::: Supplied data :::
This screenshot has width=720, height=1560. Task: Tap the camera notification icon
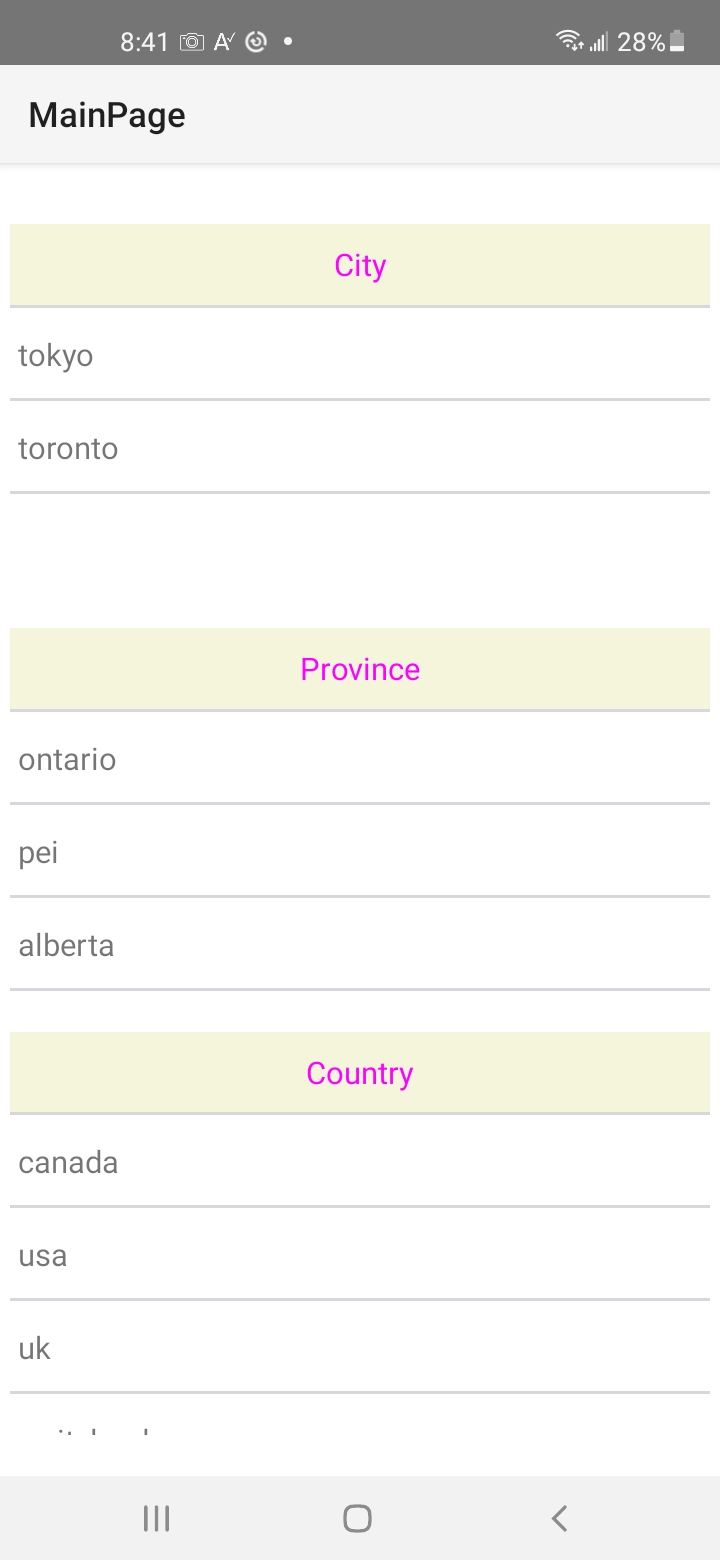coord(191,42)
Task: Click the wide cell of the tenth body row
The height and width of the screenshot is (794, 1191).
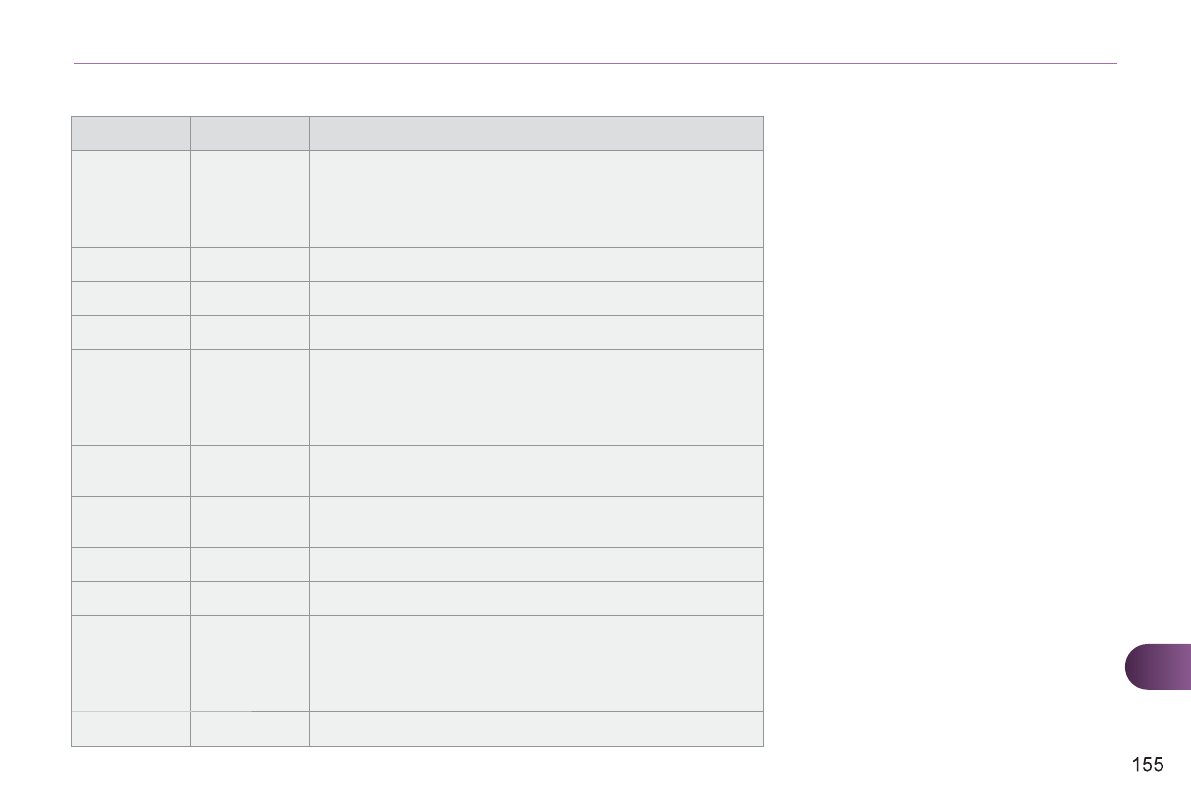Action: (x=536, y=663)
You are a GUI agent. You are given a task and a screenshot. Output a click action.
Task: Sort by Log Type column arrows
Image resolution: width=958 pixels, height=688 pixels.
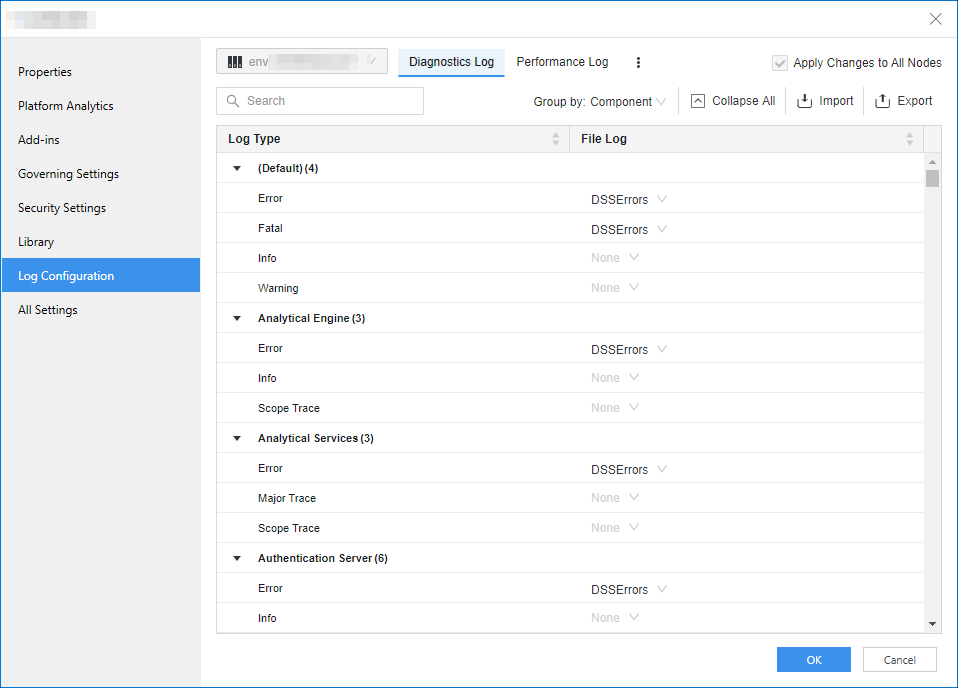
:::
▶ _What is being asked_
Exact repetition of the data is needed, with no images retained.

▶ _Task solution_
This screenshot has width=720, height=1560. Task: Tap the camera notification icon
coord(191,42)
Task: Click the wide cell of the tenth body row
The height and width of the screenshot is (794, 1191).
Action: (x=536, y=663)
You are a GUI agent. You are given a task and a screenshot. Output a click action.
Task: Sort by Log Type column arrows
Image resolution: width=958 pixels, height=688 pixels.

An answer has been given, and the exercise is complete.